From Wikipedia we have the following equation: $$\frac{{d}^{n}}{d{x}^{n}}\Gamma (x)=\int _{0}^{\infty }{t}^{x-1}{e}^{-t}{\left(\ln t\right)}^{n}dt$$
which is clearly an integral going from 0 to infinity. I was wondering if you were able to see how to do a substitution on this integral to change it from one going from 0 to infinity to an integral going from 0 to some finite number.
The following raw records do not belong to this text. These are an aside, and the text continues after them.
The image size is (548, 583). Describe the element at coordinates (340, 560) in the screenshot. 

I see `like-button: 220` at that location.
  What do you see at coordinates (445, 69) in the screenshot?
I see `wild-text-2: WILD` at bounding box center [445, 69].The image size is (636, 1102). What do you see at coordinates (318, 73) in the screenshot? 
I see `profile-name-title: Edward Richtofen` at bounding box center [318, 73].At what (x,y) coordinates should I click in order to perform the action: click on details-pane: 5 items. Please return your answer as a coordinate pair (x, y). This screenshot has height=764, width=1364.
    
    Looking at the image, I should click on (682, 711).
Am doing some numerical work with this integral and it would be much more convenient to compute integrals that do not go to infinity for higher derivatives of $\Gamma(x)$.
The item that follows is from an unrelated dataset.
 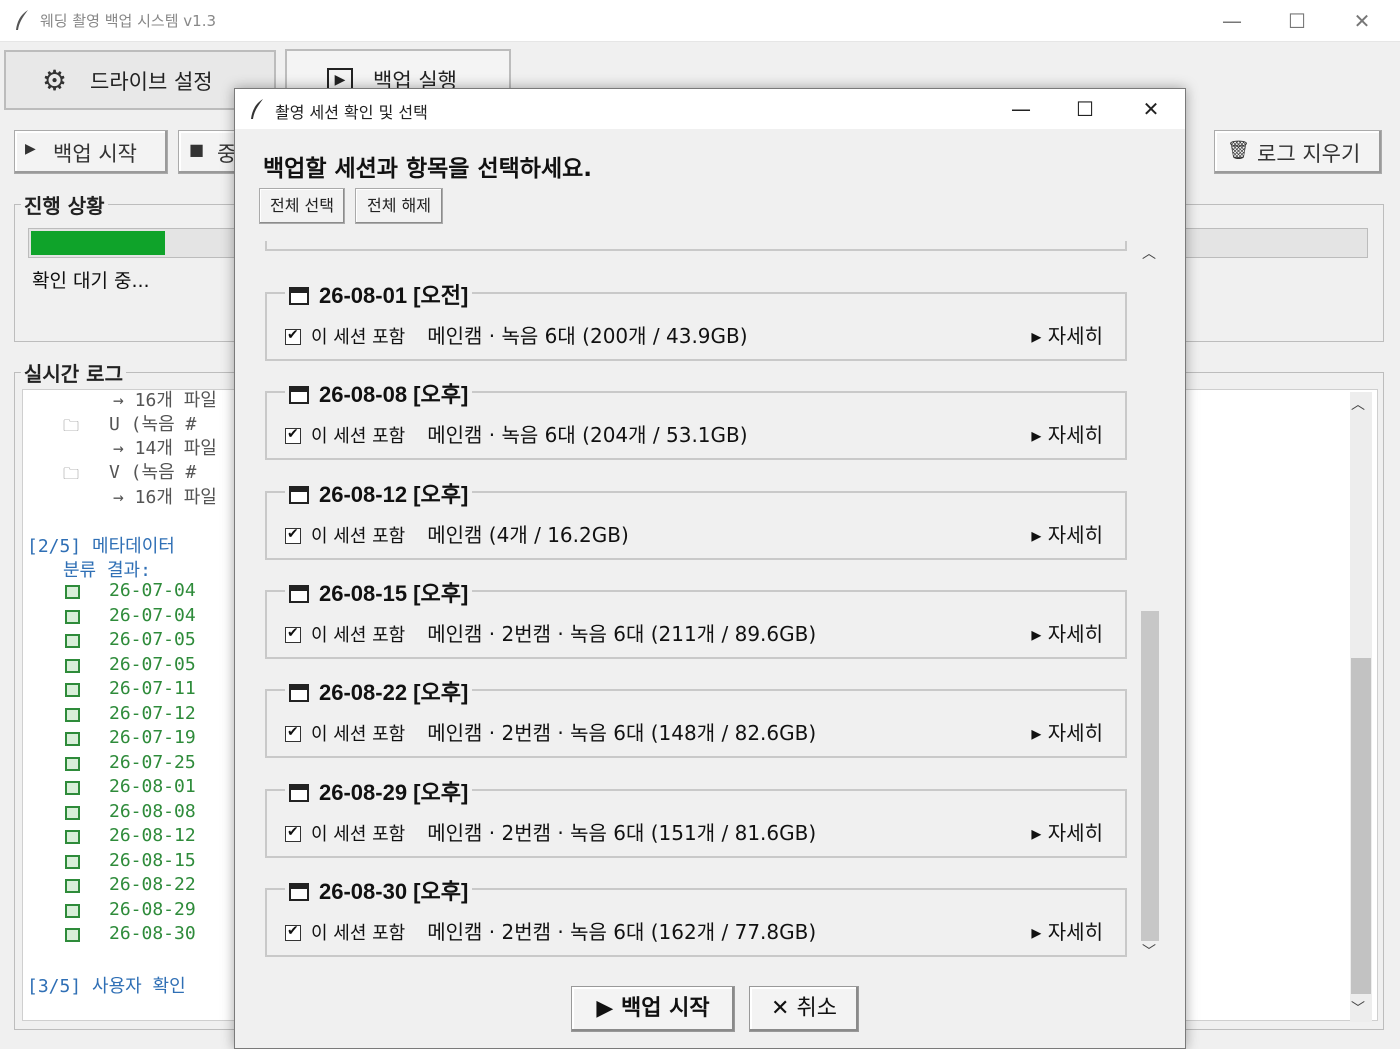 I want to click on log-step3: [3/5] 사용자 확인, so click(x=106, y=986).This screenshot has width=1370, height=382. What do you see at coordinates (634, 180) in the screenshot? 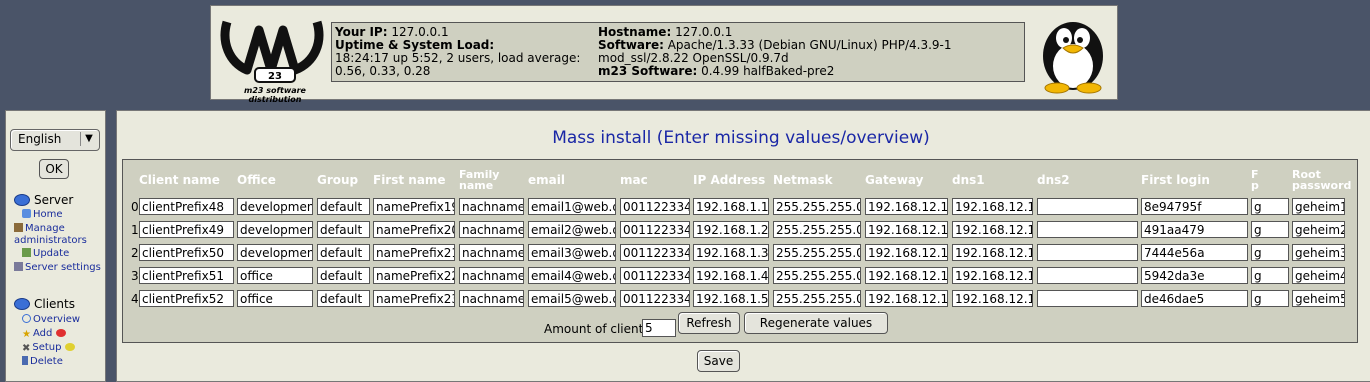
I see `col-header-mac: mac` at bounding box center [634, 180].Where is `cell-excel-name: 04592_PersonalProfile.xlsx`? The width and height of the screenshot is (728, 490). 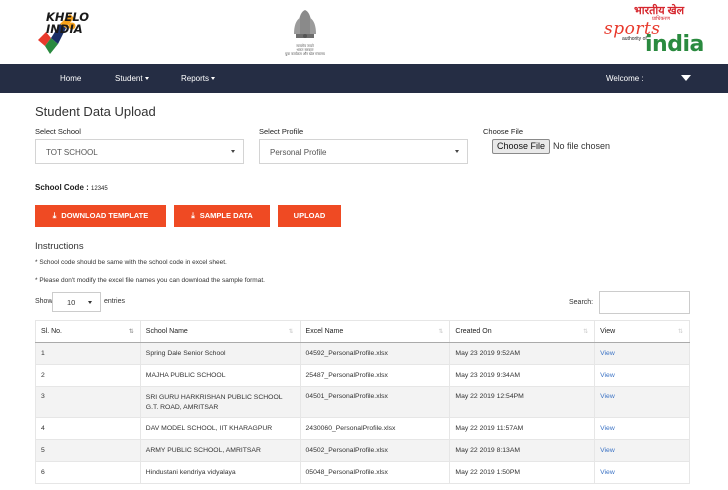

To make what I am asking for even more explicit, I am asking if you are able to turn an integral such as $$\int _{0}^{\infty }{e}^{-t}{t}^{x-1}dt$$ into $$\int _{0}^{1}{\left(-\ln t\right)}^{x-1}dt$$
If you do$$t=\frac u{1-u}\quad\text{and}\quad\mathrm dt=\frac1{(1-u)^2},$$then$$\int_0^\infty t^{x-1}e^{-t}(\ln t)^n\,\mathrm dt=\int_0^1\left(\frac u{1-u}\right)^{x-1}e^{-u/(1-u)}\left(\ln\left(\frac u{1-u}\right)\right)^n\frac1{(1-u)^2}\,\mathrm du.$$